BRIEF:
Check every line in the records below for the word "axis" and report how many have it, nothing more.

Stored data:
....

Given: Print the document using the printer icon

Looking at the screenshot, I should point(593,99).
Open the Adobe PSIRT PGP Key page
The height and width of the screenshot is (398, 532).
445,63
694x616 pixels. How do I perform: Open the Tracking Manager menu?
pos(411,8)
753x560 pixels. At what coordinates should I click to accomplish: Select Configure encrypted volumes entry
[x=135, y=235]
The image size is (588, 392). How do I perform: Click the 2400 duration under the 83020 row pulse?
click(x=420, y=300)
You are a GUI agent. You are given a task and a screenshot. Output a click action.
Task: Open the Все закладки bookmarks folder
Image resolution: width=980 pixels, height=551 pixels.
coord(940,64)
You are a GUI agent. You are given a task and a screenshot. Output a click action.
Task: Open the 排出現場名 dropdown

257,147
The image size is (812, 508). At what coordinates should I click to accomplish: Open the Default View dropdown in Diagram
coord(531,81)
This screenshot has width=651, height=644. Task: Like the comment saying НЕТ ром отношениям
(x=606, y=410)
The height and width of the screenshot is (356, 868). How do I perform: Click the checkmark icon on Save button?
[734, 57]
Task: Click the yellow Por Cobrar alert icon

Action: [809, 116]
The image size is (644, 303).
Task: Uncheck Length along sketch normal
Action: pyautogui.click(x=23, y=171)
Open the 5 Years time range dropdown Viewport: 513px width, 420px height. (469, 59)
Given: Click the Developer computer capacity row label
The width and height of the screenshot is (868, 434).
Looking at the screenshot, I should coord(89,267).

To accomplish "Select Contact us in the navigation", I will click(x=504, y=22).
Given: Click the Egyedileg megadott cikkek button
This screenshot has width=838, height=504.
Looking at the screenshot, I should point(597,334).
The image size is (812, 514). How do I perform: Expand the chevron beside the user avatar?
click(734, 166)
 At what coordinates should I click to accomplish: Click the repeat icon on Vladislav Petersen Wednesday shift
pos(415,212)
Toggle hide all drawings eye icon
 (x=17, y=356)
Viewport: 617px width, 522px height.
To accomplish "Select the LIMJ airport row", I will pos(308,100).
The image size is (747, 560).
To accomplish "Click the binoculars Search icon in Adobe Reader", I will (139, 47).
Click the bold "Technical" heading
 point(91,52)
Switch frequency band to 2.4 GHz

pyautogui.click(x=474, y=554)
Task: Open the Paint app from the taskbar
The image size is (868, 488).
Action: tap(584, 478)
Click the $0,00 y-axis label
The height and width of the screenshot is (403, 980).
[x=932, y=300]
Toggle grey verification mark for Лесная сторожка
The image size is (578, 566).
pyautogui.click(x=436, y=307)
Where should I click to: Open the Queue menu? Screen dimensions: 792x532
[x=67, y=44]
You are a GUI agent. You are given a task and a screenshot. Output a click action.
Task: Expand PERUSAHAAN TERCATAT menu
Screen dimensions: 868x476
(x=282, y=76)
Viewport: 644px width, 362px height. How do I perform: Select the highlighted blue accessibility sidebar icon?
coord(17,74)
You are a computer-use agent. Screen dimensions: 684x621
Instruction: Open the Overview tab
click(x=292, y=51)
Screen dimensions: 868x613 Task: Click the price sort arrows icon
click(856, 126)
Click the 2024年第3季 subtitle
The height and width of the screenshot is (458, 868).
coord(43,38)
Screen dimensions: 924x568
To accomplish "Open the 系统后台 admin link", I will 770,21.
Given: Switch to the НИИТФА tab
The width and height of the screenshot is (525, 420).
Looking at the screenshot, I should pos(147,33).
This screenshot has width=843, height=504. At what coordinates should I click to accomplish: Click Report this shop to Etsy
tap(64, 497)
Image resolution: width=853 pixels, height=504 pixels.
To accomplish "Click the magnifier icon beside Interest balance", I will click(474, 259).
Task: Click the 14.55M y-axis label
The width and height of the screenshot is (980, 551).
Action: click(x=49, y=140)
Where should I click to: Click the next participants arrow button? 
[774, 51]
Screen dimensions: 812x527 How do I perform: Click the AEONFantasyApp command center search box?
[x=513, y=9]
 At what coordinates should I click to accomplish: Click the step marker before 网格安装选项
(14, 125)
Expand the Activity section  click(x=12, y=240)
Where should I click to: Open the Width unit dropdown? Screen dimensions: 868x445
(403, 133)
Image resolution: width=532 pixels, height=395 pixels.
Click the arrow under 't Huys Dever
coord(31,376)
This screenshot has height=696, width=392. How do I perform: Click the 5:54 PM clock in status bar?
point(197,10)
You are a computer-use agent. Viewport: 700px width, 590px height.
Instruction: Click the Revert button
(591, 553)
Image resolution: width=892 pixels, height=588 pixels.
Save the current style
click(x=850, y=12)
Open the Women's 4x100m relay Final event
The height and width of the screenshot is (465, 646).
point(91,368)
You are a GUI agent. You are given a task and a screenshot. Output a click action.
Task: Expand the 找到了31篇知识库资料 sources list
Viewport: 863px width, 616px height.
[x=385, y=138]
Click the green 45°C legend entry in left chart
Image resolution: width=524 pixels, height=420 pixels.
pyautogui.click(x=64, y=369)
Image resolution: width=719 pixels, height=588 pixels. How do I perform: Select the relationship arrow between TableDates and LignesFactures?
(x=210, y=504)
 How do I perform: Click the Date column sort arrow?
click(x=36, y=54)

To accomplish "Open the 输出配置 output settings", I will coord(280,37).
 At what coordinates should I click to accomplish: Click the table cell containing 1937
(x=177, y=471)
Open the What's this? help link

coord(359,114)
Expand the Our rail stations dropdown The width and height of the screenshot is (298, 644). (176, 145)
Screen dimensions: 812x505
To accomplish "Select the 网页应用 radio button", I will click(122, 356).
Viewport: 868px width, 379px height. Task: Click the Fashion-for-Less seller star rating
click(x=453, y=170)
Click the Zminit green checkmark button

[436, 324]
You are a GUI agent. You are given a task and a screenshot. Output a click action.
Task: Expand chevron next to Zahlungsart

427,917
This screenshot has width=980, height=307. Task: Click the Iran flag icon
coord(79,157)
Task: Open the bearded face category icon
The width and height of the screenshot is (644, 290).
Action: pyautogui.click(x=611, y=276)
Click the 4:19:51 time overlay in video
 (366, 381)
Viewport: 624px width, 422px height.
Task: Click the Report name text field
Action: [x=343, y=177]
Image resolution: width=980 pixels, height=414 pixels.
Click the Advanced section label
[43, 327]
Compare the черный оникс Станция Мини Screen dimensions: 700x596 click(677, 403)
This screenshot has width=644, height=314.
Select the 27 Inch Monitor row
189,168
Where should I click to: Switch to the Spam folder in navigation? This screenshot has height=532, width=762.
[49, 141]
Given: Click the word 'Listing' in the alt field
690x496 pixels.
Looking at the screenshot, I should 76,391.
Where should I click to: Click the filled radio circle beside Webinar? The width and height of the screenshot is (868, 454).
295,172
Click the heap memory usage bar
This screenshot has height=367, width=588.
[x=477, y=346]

....

ANSWER FOR THE TASK:
2